## What you need to do
Report every line in the data below that contains the word "Describe", copying each one in full. Only matches with the same capitalization count.

## Data provided

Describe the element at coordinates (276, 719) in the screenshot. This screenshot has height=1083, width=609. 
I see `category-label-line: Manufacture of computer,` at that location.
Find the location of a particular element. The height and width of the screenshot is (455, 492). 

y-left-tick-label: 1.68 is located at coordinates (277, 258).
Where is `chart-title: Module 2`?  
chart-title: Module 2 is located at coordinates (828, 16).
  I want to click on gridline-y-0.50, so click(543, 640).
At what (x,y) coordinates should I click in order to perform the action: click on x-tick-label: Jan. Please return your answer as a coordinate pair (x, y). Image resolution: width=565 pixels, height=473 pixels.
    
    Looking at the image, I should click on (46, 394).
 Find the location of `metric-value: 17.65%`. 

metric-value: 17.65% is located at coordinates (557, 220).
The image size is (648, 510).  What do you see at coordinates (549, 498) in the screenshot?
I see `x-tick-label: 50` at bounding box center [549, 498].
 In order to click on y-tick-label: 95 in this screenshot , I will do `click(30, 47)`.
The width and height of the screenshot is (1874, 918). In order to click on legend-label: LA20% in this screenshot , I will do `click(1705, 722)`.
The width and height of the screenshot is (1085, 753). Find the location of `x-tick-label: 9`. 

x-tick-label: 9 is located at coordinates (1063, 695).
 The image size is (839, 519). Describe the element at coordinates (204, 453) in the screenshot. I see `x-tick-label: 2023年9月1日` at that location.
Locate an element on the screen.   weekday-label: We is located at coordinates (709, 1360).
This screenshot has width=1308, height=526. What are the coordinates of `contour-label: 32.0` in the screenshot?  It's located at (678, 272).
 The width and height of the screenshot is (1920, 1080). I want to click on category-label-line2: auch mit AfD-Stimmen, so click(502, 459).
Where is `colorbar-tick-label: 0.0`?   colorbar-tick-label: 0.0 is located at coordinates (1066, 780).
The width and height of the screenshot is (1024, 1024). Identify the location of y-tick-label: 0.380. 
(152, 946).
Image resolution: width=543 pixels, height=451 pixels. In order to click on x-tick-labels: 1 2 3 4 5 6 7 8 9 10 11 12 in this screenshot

## Response below
Describe the element at coordinates (276, 719) in the screenshot. This screenshot has height=1083, width=609. 
 The image size is (839, 519). Describe the element at coordinates (204, 453) in the screenshot. I see `x-tick-label: 2023年9月1日` at that location.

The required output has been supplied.